Use the .hgrm data (latency_1m_mps.hgrm) to regenerate or further analyze the percentile distribution and exact percentiles.

Assessment: Is this a high‑performance Java server?

Yes. With Avg ≈ 270 ns and p99.999 ≈ 81 µs (Max ≈ 90.1 µs) at 1M mps, Mongoose Server exhibits excellent in‑JVM event‑flow latency while sustaining high throughput:

  • Throughput: ~10M msgs/sec achievable by leveraging batching and zero‑GC pooled events.
  • Median/mean: Sub‑microsecond mean at 1M mps is exceptional for Java hot paths.
  • Tails: High percentiles in the tens of microseconds range are competitive with top Java stacks (e.g., Aeron/Disruptor/Chronicle) for similar single‑hop in‑process flows.
  • Environment: These figures were obtained on macOS without strict CPU isolation; on a tuned Linux host with isolated, core‑pinned agents, expect tails to tighten further.
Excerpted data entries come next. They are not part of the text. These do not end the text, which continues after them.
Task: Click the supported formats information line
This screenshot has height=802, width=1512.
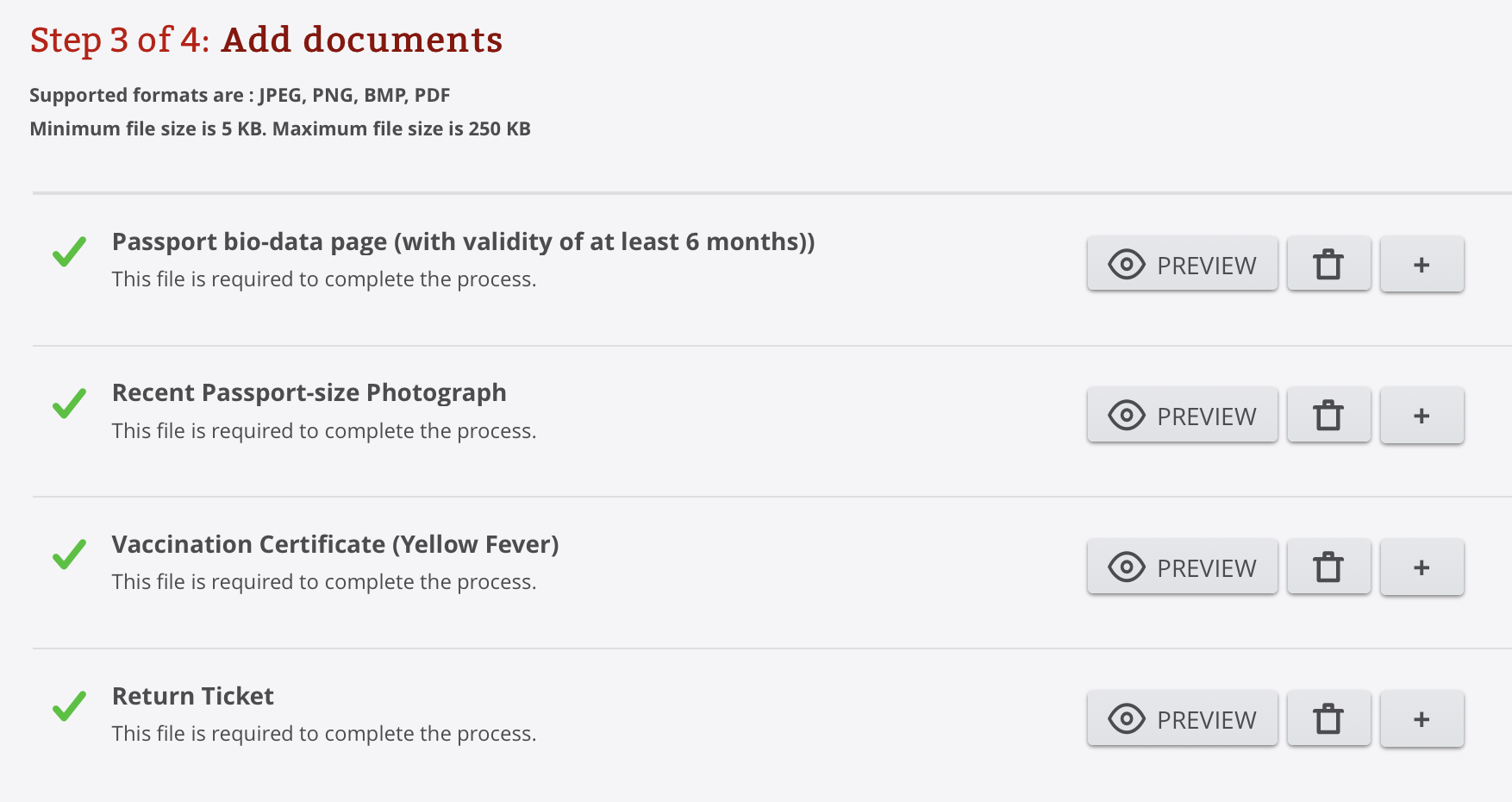Action: click(240, 95)
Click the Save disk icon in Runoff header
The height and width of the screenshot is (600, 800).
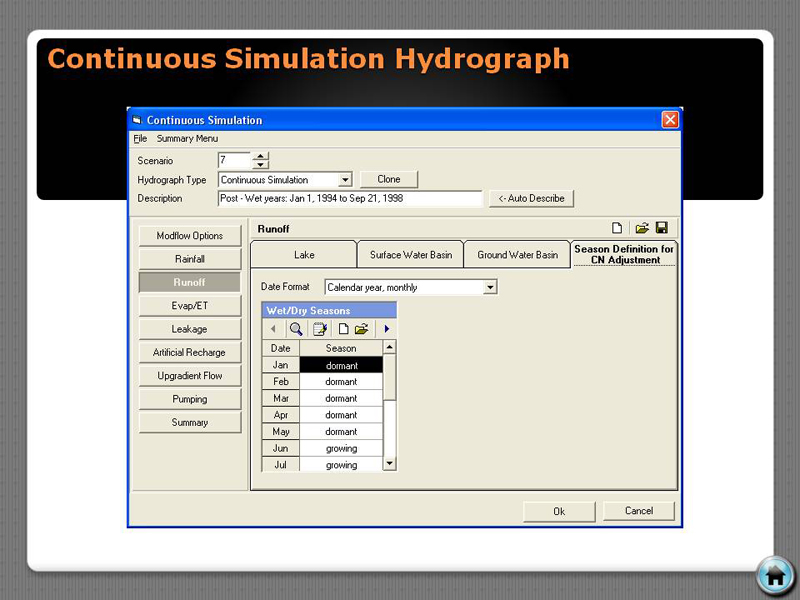click(661, 228)
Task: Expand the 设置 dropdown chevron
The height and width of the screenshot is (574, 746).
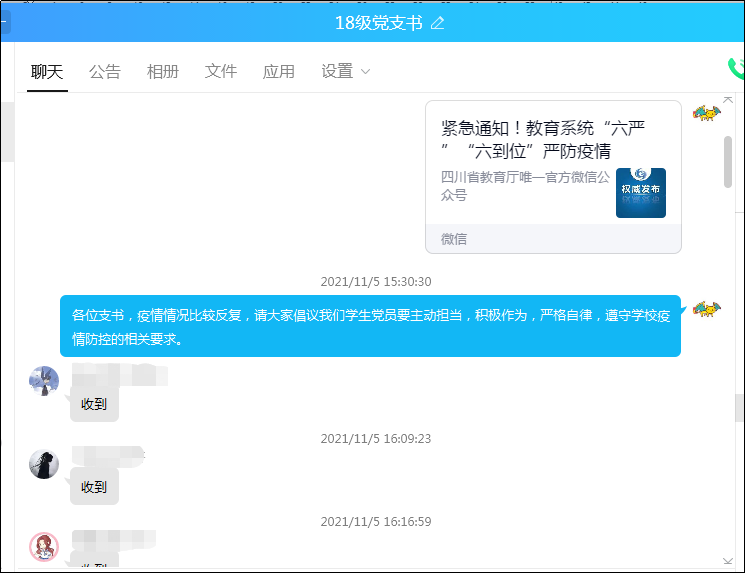Action: [365, 72]
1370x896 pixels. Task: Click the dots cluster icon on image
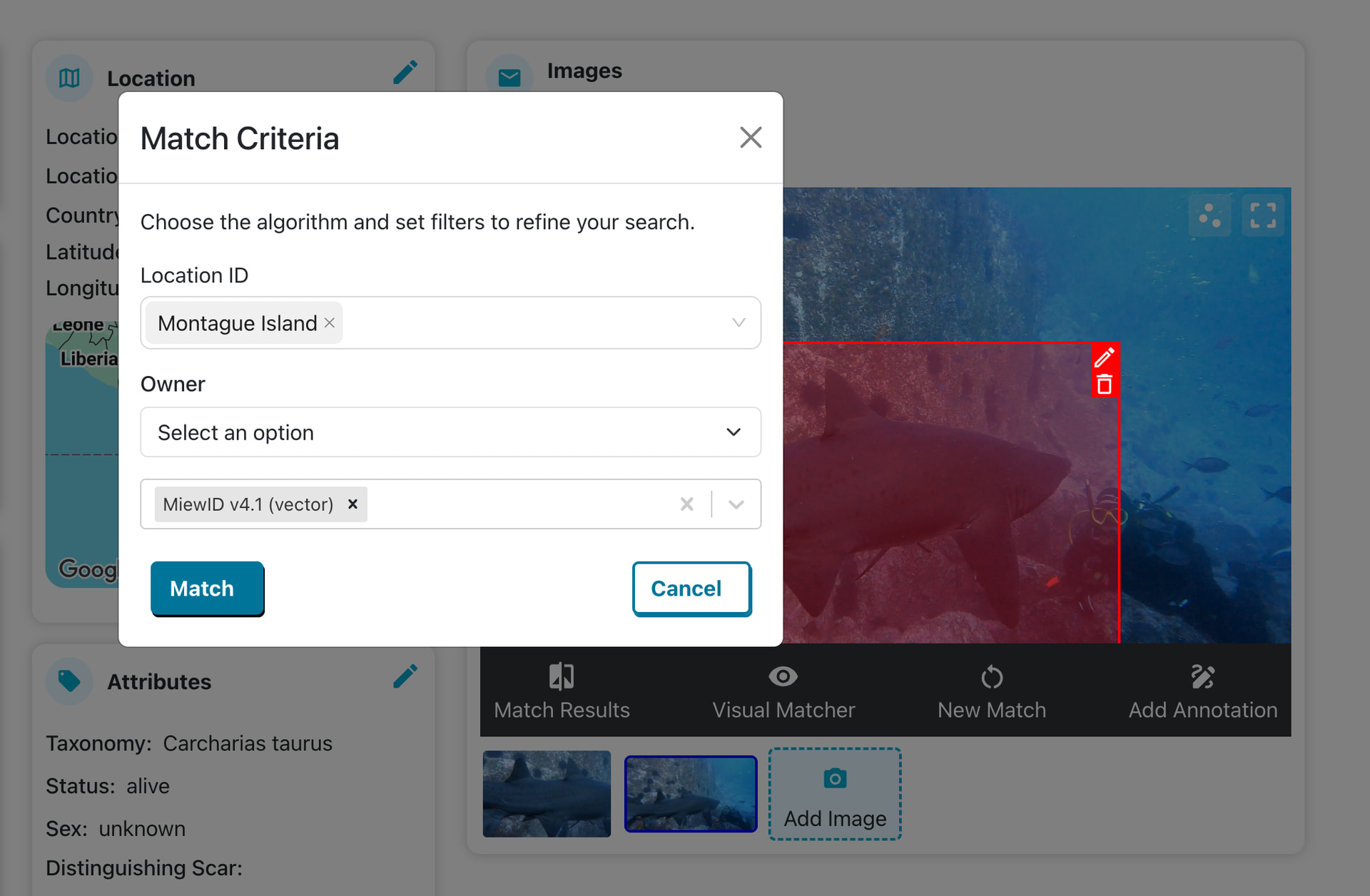pos(1210,215)
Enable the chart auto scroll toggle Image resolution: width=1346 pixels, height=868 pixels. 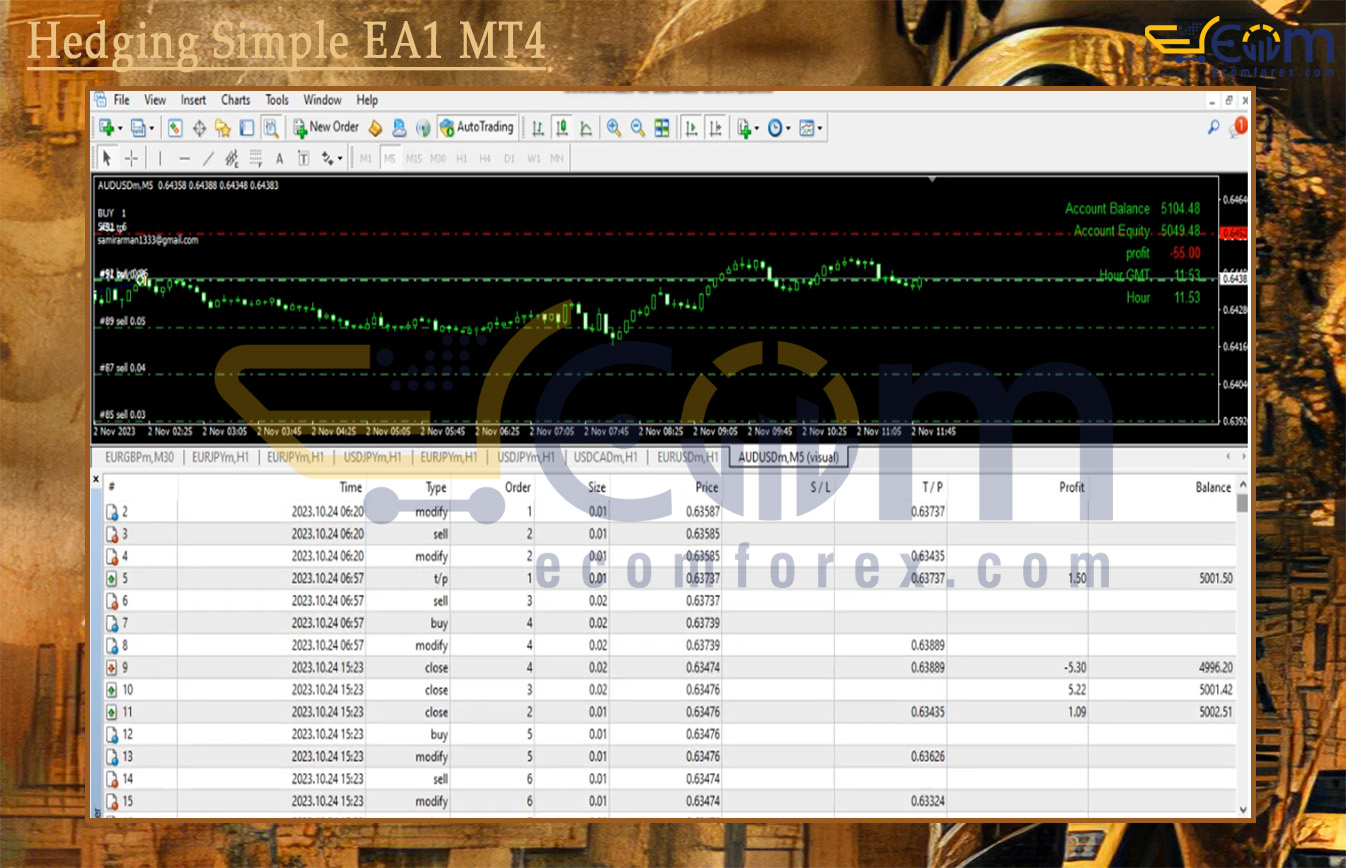[691, 128]
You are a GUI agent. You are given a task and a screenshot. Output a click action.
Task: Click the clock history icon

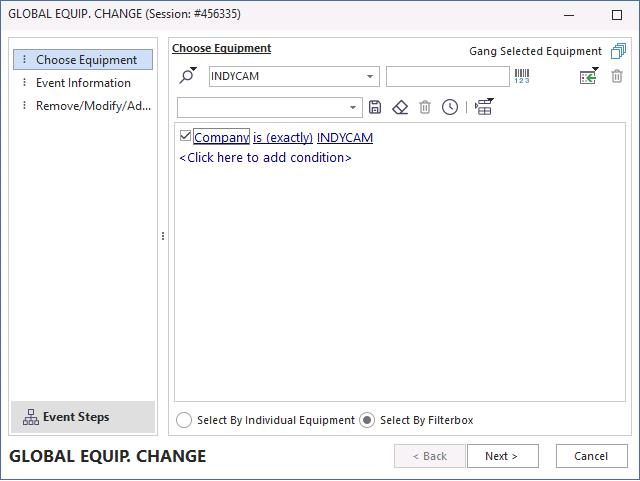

Trade‑off: Batching raises throughput but can increase per‑event latency and broaden tails. For ultra‑low‑latency SLAs, reduce batching and reserve dedicated cores; for maximum throughput, increase batching with awareness of the latency impact.

Methodology notes

  • Each measurement run uses pooled message instances (BasePoolAware) to avoid transient allocations.
  • End-to-end latency measured from publish to handler receipt; distributions recorded with HdrHistogram.
  • On macOS, core pinning and isolation are best-effort only; background noise can impact the top percentiles (p99+). On Linux with CPU isolation and taskset/cset, expect tighter tails.

Reproducing

  • Run: BenchmarkObjectPoolDistribution in report mode from your IDE or CLI.
  • Ensure JIT warm-up and steady-state before collecting .hgrm distributions.
  • Copy or link the generated .hgrm files into this directory. Update or regenerate the accompanying charts if needed.

Takeaways

  • Based on sub-microsecond average latency at 1M mps (≈270 ns) and strong high-percentile performance with zero‑GC hot paths, this is world‑class performance for a Java in‑JVM event processing server.
  • Mongoose Server can sustain ~10 million msgs/sec in this configuration on commodity hardware by leveraging batching and Zero‑GC pooled events.
  • Latency distributions broaden with increased batching; tune batch sizes and idle strategies according to your SLA (throughput vs. latency).
  • For production-grade latency characterization, run on a Linux host with CPU isolation to reduce OS jitter and tighten the high-percentile tail.